En sorte, quand on parle de gotique, il s'agit la plupart du temps de celui de Wulfila, mais les documents sont majoritairement du VIe siècle, c'est-à-dire bien postérieurs. Cette liste n'étant pas exhaustive, on pourra se référer à cette page externe pour une description plus précise des attestations de la langue.

Alphabet[modifier | modifier le code]

Article détaillé : Alphabet gotique.

Le gotique de Wulfila, de la Skeireins et de divers manuscrits est écrit au moyen d'un alphabet original inventé vraisemblablement par Wulfila lui-même, que l'on nomme « alphabet gotique ». Il n'a rien à voir avec ce qu'on appelle communément les « lettres gothiques », qui sont, elles, des lettres de l'alphabet latin telles qu'écrites en Occident dans les manuscrits du XIIe au XIVe siècle, devenues plus tard ce que l'on désigne en Allemagne sous le terme de Fraktur.

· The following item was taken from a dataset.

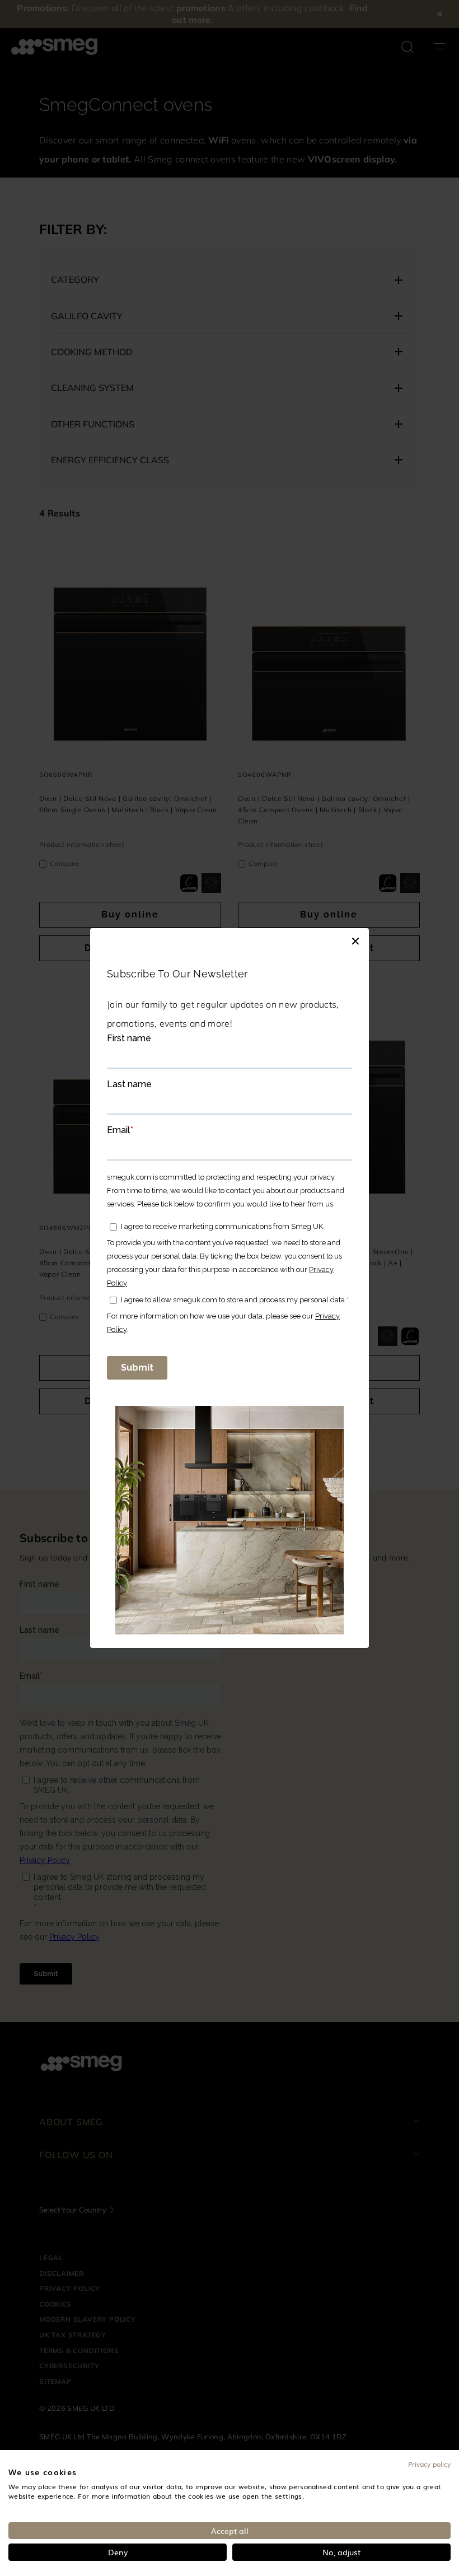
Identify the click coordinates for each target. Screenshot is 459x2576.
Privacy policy (429, 2464)
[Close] (355, 939)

Système phonologique et phonétique[modifier | modifier le code]

Article détaillé : Phonologie du gotique.

Le gotique a connu la première mutation consonantique du germanique commun (ou loi de Grimm) ainsi que la loi de Verner ; il est trop ancien pour avoir subi la seconde mutation consonantique, propre au vieux haut-allemand.

On peut déterminer avec plus ou moins de précision la façon dont les mots gotiques de Wulfila se prononçaient, principalement grâce à la phonétique comparée. De plus, Wulfila ayant cherché à suivre le plus possible le texte grec qu'il a traduit, on sait qu'il a utilisé pour son alphabet des conventions identiques à celles du grec de cette époque, ce qui permet par recoupement d'en deviner la prononciation, celle du grec nous étant très bien connue.

Morphologie[modifier | modifier le code]

Système nominal[modifier | modifier le code]

Article détaillé : Flexion nominale en gotique.

Le caractère archaïque du gotique lui a permis de conserver des traits propres aux langues indo-européennes que n'ont plus forcément les langues germaniques modernes, comme une flexion nominale bien plus riche en cas ; l'on retrouve en gotique le nominatif, l'accusatif, le génitif et le datif (ainsi que certaines traces d'un vocatif souvent identique au nominatif, parfois à l'accusatif). À titre de comparaison avec les autres langues germaniques, seuls l'islandais et l'allemand possèdent encore tous ces cas. Les trois genres indo-européens sont représentés, dont le neutre (comme en allemand, norvégien et islandais et, d'une certaine manière, comme en néerlandais, danois et suédois, qui opposent le neutre au « genre commun », c'est-à-dire une synthèse du masculin et du féminin). Les noms et adjectifs sont fléchis selon deux nombres : singulier et pluriel.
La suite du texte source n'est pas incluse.